> What is expected
Reproduce the following material exactly, including every line.

-- Source information follows --

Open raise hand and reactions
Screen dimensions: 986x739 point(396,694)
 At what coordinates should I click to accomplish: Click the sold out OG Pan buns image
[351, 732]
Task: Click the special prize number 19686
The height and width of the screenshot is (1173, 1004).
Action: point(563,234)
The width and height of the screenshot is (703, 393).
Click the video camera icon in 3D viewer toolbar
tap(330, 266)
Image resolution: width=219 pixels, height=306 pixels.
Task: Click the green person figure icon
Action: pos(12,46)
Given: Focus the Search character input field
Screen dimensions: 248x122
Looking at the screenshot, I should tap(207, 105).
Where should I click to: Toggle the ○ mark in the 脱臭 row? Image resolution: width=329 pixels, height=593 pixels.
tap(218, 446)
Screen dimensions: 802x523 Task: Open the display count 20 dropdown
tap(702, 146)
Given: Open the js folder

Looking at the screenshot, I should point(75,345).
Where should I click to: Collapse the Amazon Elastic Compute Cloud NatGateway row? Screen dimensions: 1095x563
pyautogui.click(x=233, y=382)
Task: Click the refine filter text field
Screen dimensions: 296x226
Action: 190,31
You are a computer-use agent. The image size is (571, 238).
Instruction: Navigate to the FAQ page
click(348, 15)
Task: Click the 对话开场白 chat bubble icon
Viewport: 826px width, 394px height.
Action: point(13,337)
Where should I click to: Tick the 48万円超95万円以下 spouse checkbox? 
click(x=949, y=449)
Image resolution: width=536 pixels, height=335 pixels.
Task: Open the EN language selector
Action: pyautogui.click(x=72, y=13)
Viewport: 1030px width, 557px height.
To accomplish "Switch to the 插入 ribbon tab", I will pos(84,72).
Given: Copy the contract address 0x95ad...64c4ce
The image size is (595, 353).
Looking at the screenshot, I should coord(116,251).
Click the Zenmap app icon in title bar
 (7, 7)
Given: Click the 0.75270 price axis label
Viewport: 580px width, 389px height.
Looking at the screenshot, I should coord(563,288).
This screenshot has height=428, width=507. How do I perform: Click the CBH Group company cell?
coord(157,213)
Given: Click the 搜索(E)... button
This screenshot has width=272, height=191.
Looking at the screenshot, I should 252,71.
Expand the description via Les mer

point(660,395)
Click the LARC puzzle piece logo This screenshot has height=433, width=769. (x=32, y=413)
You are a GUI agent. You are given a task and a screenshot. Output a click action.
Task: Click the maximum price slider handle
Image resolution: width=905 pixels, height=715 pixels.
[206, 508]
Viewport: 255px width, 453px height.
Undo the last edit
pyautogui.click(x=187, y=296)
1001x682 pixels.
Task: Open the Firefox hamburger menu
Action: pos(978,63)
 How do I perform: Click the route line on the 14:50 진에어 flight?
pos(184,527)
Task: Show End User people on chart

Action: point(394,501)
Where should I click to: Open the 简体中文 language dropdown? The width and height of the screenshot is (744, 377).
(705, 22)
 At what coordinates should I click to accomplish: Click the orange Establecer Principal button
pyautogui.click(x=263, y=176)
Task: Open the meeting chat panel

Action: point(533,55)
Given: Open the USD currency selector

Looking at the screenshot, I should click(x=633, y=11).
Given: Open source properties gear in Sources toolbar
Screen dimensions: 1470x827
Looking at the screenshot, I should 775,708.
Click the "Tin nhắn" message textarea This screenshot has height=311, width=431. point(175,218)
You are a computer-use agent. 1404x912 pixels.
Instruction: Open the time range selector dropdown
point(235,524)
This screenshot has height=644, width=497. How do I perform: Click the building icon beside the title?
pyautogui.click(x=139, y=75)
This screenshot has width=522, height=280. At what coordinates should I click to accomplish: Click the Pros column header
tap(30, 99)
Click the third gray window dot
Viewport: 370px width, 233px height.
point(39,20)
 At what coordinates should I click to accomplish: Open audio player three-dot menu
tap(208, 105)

-- Source information concluded --

> Answer space
Open raise hand and reactions
Screen dimensions: 986x739 point(396,694)
 At what coordinates should I click to accomplish: Click the sold out OG Pan buns image
[351, 732]
Task: Click the special prize number 19686
The height and width of the screenshot is (1173, 1004).
Action: point(563,234)
The width and height of the screenshot is (703, 393).
Click the video camera icon in 3D viewer toolbar
tap(330, 266)
Image resolution: width=219 pixels, height=306 pixels.
Task: Click the green person figure icon
Action: pos(12,46)
Given: Focus the Search character input field
Screen dimensions: 248x122
Looking at the screenshot, I should tap(207, 105).
Where should I click to: Toggle the ○ mark in the 脱臭 row? Image resolution: width=329 pixels, height=593 pixels.
tap(218, 446)
Screen dimensions: 802x523 Task: Open the display count 20 dropdown
tap(702, 146)
Given: Open the js folder

Looking at the screenshot, I should point(75,345).
Where should I click to: Collapse the Amazon Elastic Compute Cloud NatGateway row? Screen dimensions: 1095x563
pyautogui.click(x=233, y=382)
Task: Click the refine filter text field
Screen dimensions: 296x226
Action: 190,31
You are a computer-use agent. The image size is (571, 238).
Instruction: Navigate to the FAQ page
click(348, 15)
Task: Click the 对话开场白 chat bubble icon
Viewport: 826px width, 394px height.
Action: point(13,337)
Where should I click to: Tick the 48万円超95万円以下 spouse checkbox? 
click(x=949, y=449)
Image resolution: width=536 pixels, height=335 pixels.
Task: Open the EN language selector
Action: pyautogui.click(x=72, y=13)
Viewport: 1030px width, 557px height.
To accomplish "Switch to the 插入 ribbon tab", I will pos(84,72).
Given: Copy the contract address 0x95ad...64c4ce
The image size is (595, 353).
Looking at the screenshot, I should coord(116,251).
Click the Zenmap app icon in title bar
 (7, 7)
Given: Click the 0.75270 price axis label
Viewport: 580px width, 389px height.
Looking at the screenshot, I should coord(563,288).
This screenshot has height=428, width=507. How do I perform: Click the CBH Group company cell?
coord(157,213)
Given: Click the 搜索(E)... button
This screenshot has width=272, height=191.
Looking at the screenshot, I should 252,71.
Expand the description via Les mer

point(660,395)
Click the LARC puzzle piece logo This screenshot has height=433, width=769. (x=32, y=413)
You are a GUI agent. You are given a task and a screenshot. Output a click action.
Task: Click the maximum price slider handle
Image resolution: width=905 pixels, height=715 pixels.
[206, 508]
Viewport: 255px width, 453px height.
Undo the last edit
pyautogui.click(x=187, y=296)
1001x682 pixels.
Task: Open the Firefox hamburger menu
Action: pos(978,63)
 How do I perform: Click the route line on the 14:50 진에어 flight?
pos(184,527)
Task: Show End User people on chart

Action: point(394,501)
Where should I click to: Open the 简体中文 language dropdown? The width and height of the screenshot is (744, 377).
(705, 22)
 At what coordinates should I click to accomplish: Click the orange Establecer Principal button
pyautogui.click(x=263, y=176)
Task: Open the meeting chat panel

Action: point(533,55)
Given: Open the USD currency selector

Looking at the screenshot, I should click(x=633, y=11).
Given: Open source properties gear in Sources toolbar
Screen dimensions: 1470x827
Looking at the screenshot, I should 775,708.
Click the "Tin nhắn" message textarea This screenshot has height=311, width=431. point(175,218)
You are a computer-use agent. 1404x912 pixels.
Instruction: Open the time range selector dropdown
point(235,524)
This screenshot has height=644, width=497. How do I perform: Click the building icon beside the title?
pyautogui.click(x=139, y=75)
This screenshot has width=522, height=280. At what coordinates should I click to accomplish: Click the Pros column header
tap(30, 99)
Click the third gray window dot
Viewport: 370px width, 233px height.
point(39,20)
 At what coordinates should I click to accomplish: Open audio player three-dot menu
tap(208, 105)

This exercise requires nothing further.